May 19th, 2014

AT&T has announced that they and DirecTV have entered into an agreement that would see the former swallowing up the latter for an insane $48.5 billion. The deal has already been unanimously approved by shareholders and board members on both sides of the table, so all that’s left is to convince the justice department that this won’t hamper competition in the United States.


The writing has long been on the wall for DirecTV being swept off its feet by a conglomerate like AT&T, so it’s hardly surprising that the deal has finally been put onto the table. So what are both sides hoping to get out of the deal? More business, really.

For AT&T, they’d be able to deliver broadband internet access to 15 million more consumers, mainly those who live in more rural areas. AT&T will also obviously get access to DirecTV’s satellite programming business, which includes lucrative exclusive content from the NFL through their Sunday Ticket package.

For DirecTV (and, well, AT&T), they’ll be able to package TV services with a more robust selection of home and mobile phone packages, as well as internet packages that they haven’t quite had access to. They’ve already been partnering with the likes of Verizon, AT&T, MediaCom and more to offer phone and internet bundles to their consumers, but the savings for taking advantage of those bundles don’t usually amount to more than $10.

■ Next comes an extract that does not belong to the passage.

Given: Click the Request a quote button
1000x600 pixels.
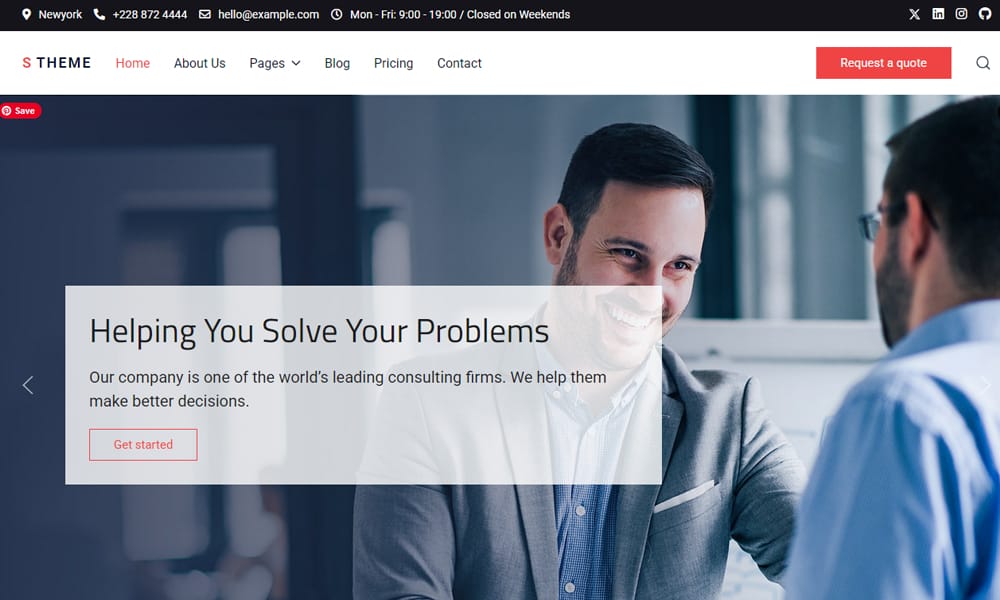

Here is the full list (as told by AT&T) of what they’re looking to achieve with this deal:

  • 5 Million Customer Locations Get More High Speed Broadband Competition. AT&T will use the merger synergies to expand its plans to build and enhance high-speed broadband service to 15 million customer locations, mostly in rural areas where AT&T does not provide high-speed broadband service today, utilizing a combination of technologies including fiber to the premises and fixed wireless local loop capabilities.
  • Stand-Alone Broadband. For customers who only want a broadband service and may choose to consume video through an over-the-top (OTT) service like Netflix or Hulu, the combined company will offer stand-alone wireline broadband service at speeds of at least 6 Mbps (where feasible) in areas where AT&T offers wireline IP broadband service today at guaranteed prices for three years after closing.
  • Nationwide Package Pricing on DIRECTV. DIRECTV’s TV service will continue to be available on a stand-alone basis at nationwide package prices that are the same for all customers, no matter where they live, for at least three years after closing.
  • Net Neutrality Commitment. Continued commitment for three years after closing to the FCC’s Open Internet protections established in 2010, irrespective of whether the FCC re-establishes such protections for other industry participants following the DC Circuit Court of Appeals vacating those rules.
  • Spectrum Auction. The transaction does not alter AT&T’s plans to meaningfully participate in the FCC’s planned spectrum auctions later this year and in 2015. AT&T intends to bid at least $9 billion in connection with the 2015 incentive auction provided there is sufficient spectrum available in the auction to provide AT&T a viable path to at least a 2×10 MHz nationwide spectrum footprint.

Of course, their desire to snap up DirecTV likely stems from more than just wanting to bundle all these TV, phone and internet packages up and deliver them to more consumers. This is likely their response to Comcast and Time Warner Cable looking to tie the knot (a deal that would otherwise put AT&T at a serious disadvantage).

AT&T will no doubt leverage that rival acquisition to bolster their own argument whenever this deal hits the desks of judges and antitrust regulators. There’s no early indication on what will happen with either of these deals just yet, so both are on pretty even footing in regards to what will eventually be decided.

Between all these acquisitions and the unsettling advancement of the death of net neutrality, the state of television, phone and internet in the United States is definitely under the microscope of every industry pundit, expert and enthusiast out there. The next year and change has the potential to define telecommunications in the country for the next decade or more, so this is all a very big deal, folks. AT&T will be holding a phone press conference this morning to discuss the acquisition, so keep an eye out for any more information that might stem from those proceedings.